WORK TO BE COMPLETED: Rewrite the data below as a numbered list, one item per line, skipping any blank lines.

— START OF DATASET —

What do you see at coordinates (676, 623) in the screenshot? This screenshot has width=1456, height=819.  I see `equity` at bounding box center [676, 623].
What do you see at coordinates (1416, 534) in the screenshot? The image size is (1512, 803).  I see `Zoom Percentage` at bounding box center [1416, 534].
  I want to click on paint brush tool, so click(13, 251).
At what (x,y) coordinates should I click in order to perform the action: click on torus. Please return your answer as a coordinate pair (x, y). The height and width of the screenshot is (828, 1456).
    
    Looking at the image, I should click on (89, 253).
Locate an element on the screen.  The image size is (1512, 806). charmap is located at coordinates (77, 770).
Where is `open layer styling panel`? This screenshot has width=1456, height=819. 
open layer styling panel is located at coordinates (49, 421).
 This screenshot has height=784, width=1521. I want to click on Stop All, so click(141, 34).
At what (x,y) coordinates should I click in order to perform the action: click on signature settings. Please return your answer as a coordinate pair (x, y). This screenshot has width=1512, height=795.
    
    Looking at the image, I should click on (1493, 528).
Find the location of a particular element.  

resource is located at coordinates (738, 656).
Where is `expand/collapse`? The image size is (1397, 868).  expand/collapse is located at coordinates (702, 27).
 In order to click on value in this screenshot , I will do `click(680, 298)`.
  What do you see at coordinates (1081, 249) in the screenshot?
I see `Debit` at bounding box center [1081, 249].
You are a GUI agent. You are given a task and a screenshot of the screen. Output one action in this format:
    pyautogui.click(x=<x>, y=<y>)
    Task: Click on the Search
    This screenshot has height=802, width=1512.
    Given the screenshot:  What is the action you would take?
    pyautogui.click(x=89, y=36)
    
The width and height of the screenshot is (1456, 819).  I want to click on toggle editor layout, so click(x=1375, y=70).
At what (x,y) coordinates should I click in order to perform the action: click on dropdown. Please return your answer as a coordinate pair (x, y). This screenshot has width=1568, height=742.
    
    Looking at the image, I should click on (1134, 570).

— END OF DATASET —

OUTPUT OF THE EXERCISE:
1. What do you see at coordinates (676, 623) in the screenshot? This screenshot has width=1456, height=819.  I see `equity` at bounding box center [676, 623].
2. What do you see at coordinates (1416, 534) in the screenshot? The image size is (1512, 803).  I see `Zoom Percentage` at bounding box center [1416, 534].
3.   I want to click on paint brush tool, so click(13, 251).
4. At what (x,y) coordinates should I click in order to perform the action: click on torus. Please return your answer as a coordinate pair (x, y). The height and width of the screenshot is (828, 1456).
5.     Looking at the image, I should click on (89, 253).
6. Locate an element on the screen.  The image size is (1512, 806). charmap is located at coordinates (77, 770).
7. Where is `open layer styling panel`? This screenshot has width=1456, height=819. 
8. open layer styling panel is located at coordinates (49, 421).
9.  This screenshot has height=784, width=1521. I want to click on Stop All, so click(141, 34).
10. At what (x,y) coordinates should I click in order to perform the action: click on signature settings. Please return your answer as a coordinate pair (x, y). This screenshot has width=1512, height=795.
11.     Looking at the image, I should click on (1493, 528).
12. Find the location of a particular element.  
13. resource is located at coordinates (738, 656).
14. Where is `expand/collapse`? The image size is (1397, 868).  expand/collapse is located at coordinates (702, 27).
15.  In order to click on value in this screenshot , I will do `click(680, 298)`.
16.   What do you see at coordinates (1081, 249) in the screenshot?
17. I see `Debit` at bounding box center [1081, 249].
18. You are a GUI agent. You are given a task and a screenshot of the screen. Output one action in this format:
19.     pyautogui.click(x=<x>, y=<y>)
20.     Task: Click on the Search
21.     This screenshot has height=802, width=1512.
22.     Given the screenshot:  What is the action you would take?
23.     pyautogui.click(x=89, y=36)
24. The width and height of the screenshot is (1456, 819).  I want to click on toggle editor layout, so click(x=1375, y=70).
25. At what (x,y) coordinates should I click in order to perform the action: click on dropdown. Please return your answer as a coordinate pair (x, y). This screenshot has width=1568, height=742.
26.     Looking at the image, I should click on (1134, 570).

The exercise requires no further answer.